Your instructions:
Nothing should differ between your output and the entries below.

### Source material ###

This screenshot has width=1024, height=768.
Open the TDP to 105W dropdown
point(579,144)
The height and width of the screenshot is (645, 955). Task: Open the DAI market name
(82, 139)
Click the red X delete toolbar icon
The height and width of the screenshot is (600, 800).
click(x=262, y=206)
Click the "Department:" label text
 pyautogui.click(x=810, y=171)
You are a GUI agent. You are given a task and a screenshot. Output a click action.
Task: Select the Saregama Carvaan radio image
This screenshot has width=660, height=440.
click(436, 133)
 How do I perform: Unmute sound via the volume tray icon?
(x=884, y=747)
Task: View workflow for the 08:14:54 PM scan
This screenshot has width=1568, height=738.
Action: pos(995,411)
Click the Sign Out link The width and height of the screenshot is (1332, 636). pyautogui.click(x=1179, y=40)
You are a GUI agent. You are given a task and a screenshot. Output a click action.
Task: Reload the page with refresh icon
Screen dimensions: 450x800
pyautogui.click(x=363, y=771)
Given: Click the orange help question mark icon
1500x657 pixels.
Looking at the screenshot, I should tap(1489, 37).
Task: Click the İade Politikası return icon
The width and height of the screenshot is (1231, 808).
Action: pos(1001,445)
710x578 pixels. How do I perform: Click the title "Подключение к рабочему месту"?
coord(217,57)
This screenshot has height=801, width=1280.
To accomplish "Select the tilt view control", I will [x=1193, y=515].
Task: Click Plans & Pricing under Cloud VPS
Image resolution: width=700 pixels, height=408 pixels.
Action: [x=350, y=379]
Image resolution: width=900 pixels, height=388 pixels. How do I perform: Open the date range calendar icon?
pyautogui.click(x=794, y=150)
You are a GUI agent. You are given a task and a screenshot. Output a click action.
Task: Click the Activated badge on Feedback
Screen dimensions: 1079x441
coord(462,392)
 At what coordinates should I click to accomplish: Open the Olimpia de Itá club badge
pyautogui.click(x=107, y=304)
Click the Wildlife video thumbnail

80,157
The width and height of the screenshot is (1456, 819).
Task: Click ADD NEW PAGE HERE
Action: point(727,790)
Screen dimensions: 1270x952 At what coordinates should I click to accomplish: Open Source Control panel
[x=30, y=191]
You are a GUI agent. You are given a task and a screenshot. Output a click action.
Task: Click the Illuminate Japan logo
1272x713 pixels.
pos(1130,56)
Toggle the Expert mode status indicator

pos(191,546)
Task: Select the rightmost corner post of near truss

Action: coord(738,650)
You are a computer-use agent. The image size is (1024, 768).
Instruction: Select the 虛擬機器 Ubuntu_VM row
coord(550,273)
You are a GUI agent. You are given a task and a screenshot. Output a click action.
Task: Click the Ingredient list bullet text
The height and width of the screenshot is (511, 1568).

###

Written response:
This screenshot has width=1024, height=768.
Open the TDP to 105W dropdown
point(579,144)
The height and width of the screenshot is (645, 955). Task: Open the DAI market name
(82, 139)
Click the red X delete toolbar icon
The height and width of the screenshot is (600, 800).
click(x=262, y=206)
Click the "Department:" label text
 pyautogui.click(x=810, y=171)
You are a GUI agent. You are given a task and a screenshot. Output a click action.
Task: Select the Saregama Carvaan radio image
This screenshot has width=660, height=440.
click(436, 133)
 How do I perform: Unmute sound via the volume tray icon?
(x=884, y=747)
Task: View workflow for the 08:14:54 PM scan
This screenshot has width=1568, height=738.
Action: pos(995,411)
Click the Sign Out link The width and height of the screenshot is (1332, 636). pyautogui.click(x=1179, y=40)
You are a GUI agent. You are given a task and a screenshot. Output a click action.
Task: Reload the page with refresh icon
Screen dimensions: 450x800
pyautogui.click(x=363, y=771)
Given: Click the orange help question mark icon
1500x657 pixels.
Looking at the screenshot, I should tap(1489, 37).
Task: Click the İade Politikası return icon
The width and height of the screenshot is (1231, 808).
Action: pos(1001,445)
710x578 pixels. How do I perform: Click the title "Подключение к рабочему месту"?
coord(217,57)
This screenshot has height=801, width=1280.
To accomplish "Select the tilt view control", I will [x=1193, y=515].
Task: Click Plans & Pricing under Cloud VPS
Image resolution: width=700 pixels, height=408 pixels.
Action: [x=350, y=379]
Image resolution: width=900 pixels, height=388 pixels. How do I perform: Open the date range calendar icon?
pyautogui.click(x=794, y=150)
You are a GUI agent. You are given a task and a screenshot. Output a click action.
Task: Click the Activated badge on Feedback
Screen dimensions: 1079x441
coord(462,392)
 At what coordinates should I click to accomplish: Open the Olimpia de Itá club badge
pyautogui.click(x=107, y=304)
Click the Wildlife video thumbnail

80,157
The width and height of the screenshot is (1456, 819).
Task: Click ADD NEW PAGE HERE
Action: point(727,790)
Screen dimensions: 1270x952 At what coordinates should I click to accomplish: Open Source Control panel
[x=30, y=191]
You are a GUI agent. You are given a task and a screenshot. Output a click action.
Task: Click the Illuminate Japan logo
1272x713 pixels.
pos(1130,56)
Toggle the Expert mode status indicator

pos(191,546)
Task: Select the rightmost corner post of near truss

Action: coord(738,650)
You are a computer-use agent. The image size is (1024, 768).
Instruction: Select the 虛擬機器 Ubuntu_VM row
coord(550,273)
You are a GUI agent. You are given a task and a screenshot. Output a click action.
Task: Click the Ingredient list bullet text
The height and width of the screenshot is (511, 1568).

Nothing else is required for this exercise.